Cette abstention ostensible constituait un acte de révolte déclarée. Après le défilé du troupeau, la Reine mère convoqua Muvunyi et lui demanda ce que signifiait ce geste, comment le Chef titulaire qui se trouvait là tout près de la Cour, s’était abstenu de paraître en personne en pareilles solennités. L’interpellé répondit qu’un oracle divinatoire y avait été défavorable. La Reine mère qui constatait que ses plans avaient été éventés, dit à Muvunyi: « Vous rapporterez à Rugereka que vous êtes tous exilés, et que vous vous fixerez dans la région de Tongo ». Muvunyi répondit : « Vivre à Tongo est indigne des fils de Nyiraburo ».  Ayant prononcé cette parole, Muvunyi enleva les guirlandes en feuilles vertes de bananier qu’il portait en bandoulière, (insignes de pasteurs dans les solennités) et les jeta devant la case royale ; puis il se retira devant les spectateurs ébahis. Ce geste constituait une grave injure à l’adresse de la Reine mère.

 

  1. Muvunyi rentra à Rwesero et mit les siens au courant. Les Mémorialistes rapportent que la Cour ne donna pas aussitôt l’ordre d’attaquer les rebelles et qu’il se passa deux ou trois jours dans l’expectative. Les solennités des Prémices duraient quelques jours. La Cour s’occupa donc à terminer d’abord le cérémonial, car elle était sûre que les rebelles restaient sur place. Les deux Compagnies du reste, les Ingell et Abatarugera, passèrent ces jours à des démonstrations de défi. Elles descendaient du Rwesero en chantant :

« Nous sommes Ingeli de chez Rugereka !

Nous sommes Abatarugera de chez Rugereka !
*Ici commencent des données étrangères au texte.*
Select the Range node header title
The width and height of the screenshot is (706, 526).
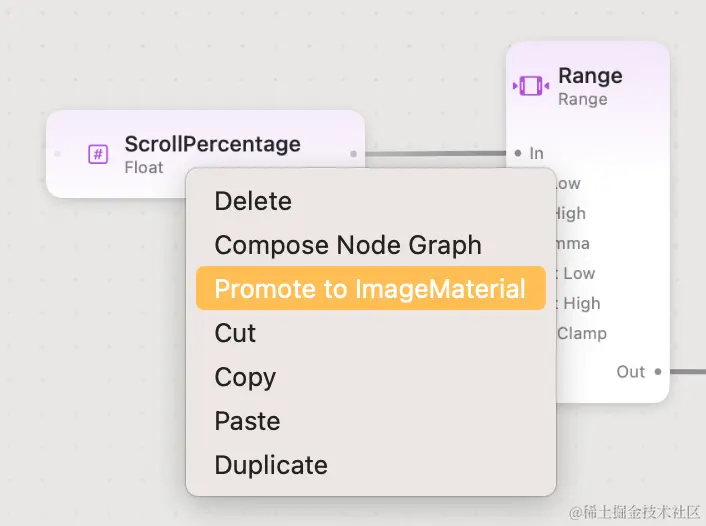click(590, 76)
Nous assaillions la résidence de Murorunkwere, fille de Mitali »

 

Ils évitaient de prononcer le nom de règne de la Reine mère et ne prononçaient pas ceux du jeune monarque. Arrivés dans la combe en contrebas du Rwesero, ils remontaient pour recommencer le manège. Pendant ce temps, la Cour observait en armes ces manifestations sans y répondre, en attendant que fût donné l’ordre d’attaquer.

 

  1. Comme la Cour s’y était préparée, plusieurs armées y étaient représentées. Ce furent les armées Inzira-bwoba du prince Nkoronko et Abashakamba du Chef Rwamhembwe, fils et successeur du prince Nkusi, qui furent chargées d’attaquer. La bataille se déroula sur la colline Rukali, située entre Mwima et Rwesero, Les guerriers de Rugereka furent progressivement refoulés jusqu’au sommet du Rwesero, et finalement acculés à se replier à l’intérieur de la résidence du maître. Après une lutte acharnée, la résidence fut incendiée et les rebelles qui n’étaient pas tombés au combat périrent dans les flammes.

L’Aède Bamenya, fils de Ruhama, composa alors le poème no 121 : Twabona umurwa utsinze = Voici une résidence royale victorieuse, dans lequel il célèbre aussi bien l’extermination des Abagereka que les beautés de son ancienne habitation devenue une résidence royale.

Les commandements guerriers et bovins de la Famille de Rugereka furent donnés à Rutezi, fils de Mitali et frère de la nouvelle Reine mère.